The respondent, Witron, appealed on the basis that Stevenson J erred in holding that the purported payment schedule did not indicate reasons for withholding payment in respect of the entire amount claimed. It also took issue with the finding that not addressing part of the payment claim in the payment schedule disqualifies the document from being a payment schedule.

In Witron Australia Pty Limited v Turnkey Innovative Engineering Pty Limited [2023] NSWCA 305 Kirk JA, with whom Leeming JA and Payne JA agreed, found that Witron gave no reasons in the purported payment schedule that could reasonably be seen as answering the distinct component of the claim relating to variations. It simply stated that "we will review your variations...after we see real progress on handing over of the GCs."

The decision on that is largely factual and dependent upon the language of the communication. Far more enlightening is the lens through which the purported payment schedule is analysed.

The court observed that the payment schedule is of potential significance to a number of stakeholders in the statutory scheme, namely:

  • The claimant, in deciding whether or not to take a claim to adjudication or, if not a payment schedule, to enforce the debt or suspend the work;
  • The authorised nominating authority, as it may affect the adjudicator nominated by it; and
  • The adjudicator in considering:
    • (a) whether to accept the nomination [which assumes the adjudicator has visibility of the payment schedule before accepting the nomination]; and
    • (b) whether the respondent's submissions in any adjudication response are "duly made".

Kirk JA noted Chesterman J's observation in Minimax Firefighting Systems Pty Limited v Bremore Engineering (WA) Pty Limited [2007] QSC 333

"[29]... the machinery for prompt payment and enforcement of a payment would break down if a document, said to be a payment schedule, took issue with only part of a claim, but was silent as to what it proposed to pay in respect of the balance. The contractor could not enter judgment. The respondent's reticence could frustrate the operation of the Act."

In Style Timber Floor Pty Limited v Krivosudsky [2019] NSWCA 171 the closest the respondent's response came to giving a reason was "damages you done (sic) is more than what you claimed."

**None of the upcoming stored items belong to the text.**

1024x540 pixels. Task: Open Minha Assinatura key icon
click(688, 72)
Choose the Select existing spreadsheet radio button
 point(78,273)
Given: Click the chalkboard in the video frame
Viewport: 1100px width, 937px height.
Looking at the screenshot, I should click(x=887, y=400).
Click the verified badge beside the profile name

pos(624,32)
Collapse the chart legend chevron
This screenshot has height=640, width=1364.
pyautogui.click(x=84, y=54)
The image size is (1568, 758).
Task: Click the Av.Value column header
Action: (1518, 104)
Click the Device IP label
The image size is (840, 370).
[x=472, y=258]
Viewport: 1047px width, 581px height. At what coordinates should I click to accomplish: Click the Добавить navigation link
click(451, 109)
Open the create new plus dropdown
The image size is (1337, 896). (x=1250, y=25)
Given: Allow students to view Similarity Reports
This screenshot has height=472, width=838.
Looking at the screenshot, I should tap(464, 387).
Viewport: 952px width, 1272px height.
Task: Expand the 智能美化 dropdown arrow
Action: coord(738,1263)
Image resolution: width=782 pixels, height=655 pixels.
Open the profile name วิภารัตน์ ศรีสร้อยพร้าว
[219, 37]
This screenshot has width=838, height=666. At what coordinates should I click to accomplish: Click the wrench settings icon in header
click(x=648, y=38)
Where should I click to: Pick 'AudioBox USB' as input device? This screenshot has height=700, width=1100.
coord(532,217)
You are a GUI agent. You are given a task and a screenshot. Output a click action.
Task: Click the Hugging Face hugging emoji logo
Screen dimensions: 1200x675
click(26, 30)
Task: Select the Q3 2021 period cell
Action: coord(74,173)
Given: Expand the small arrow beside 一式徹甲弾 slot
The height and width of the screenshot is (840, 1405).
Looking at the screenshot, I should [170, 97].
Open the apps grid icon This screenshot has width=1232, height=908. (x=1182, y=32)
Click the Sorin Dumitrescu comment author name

Leeming JA noted that "one point of the provision of a payment schedule is to permit the statutory mechanism of adjudication to take place. It is impossible to express any views as to the limits of the adjudication if the 30 November email is to amount to reasons which engage s 20(2B)." [being the prohibition on the adjudication response including reasons not set out in the payment schedule]

He continued:

"[74] These concerns may be tested practically. What was the scope of the dispute which might be adjudicated ...? Was there a dispute about all five of the properties throughout Sydney? Or just one property? Or a number of properties? What material would [the claimant] have to supply to an adjudicator if this email were a valid payment schedule? Would [the claimant] have to make submissions about the condition of the concrete floors at Freshwater? About what had occurred at the North Sydney property? How many of the matters raised in October and November had been resolved by 30 November?"

The emphasis is on the need for a payment schedule to address the substance of what is claimed in the context of the statutory scheme. The lens through which one determines whether a document satisfies the requirement of a payment schedule under the Act is purposive. It is certainly not, for instance, determined by the form of the document or whether the scheduled amount is stated numerically.

Consideration of the purpose for giving the reason/s, including to apprise the other party of the real issues in dispute, is paramount. It must permit the claimant make an informed decision as to how to proceed and enable the adjudicator to identify the submissions that are "duly made" in the adjudication response. It must do this in respect of all material components of the payment claim, where the respondent proposes to pay less than is claimed, thus identifying the parameters of the dispute.

In other words, is the document, purporting to be a payment schedule, fit for purpose?

The content of this article is intended to provide a general guide to the subject matter. Specialist advice should be sought about your specific circumstances.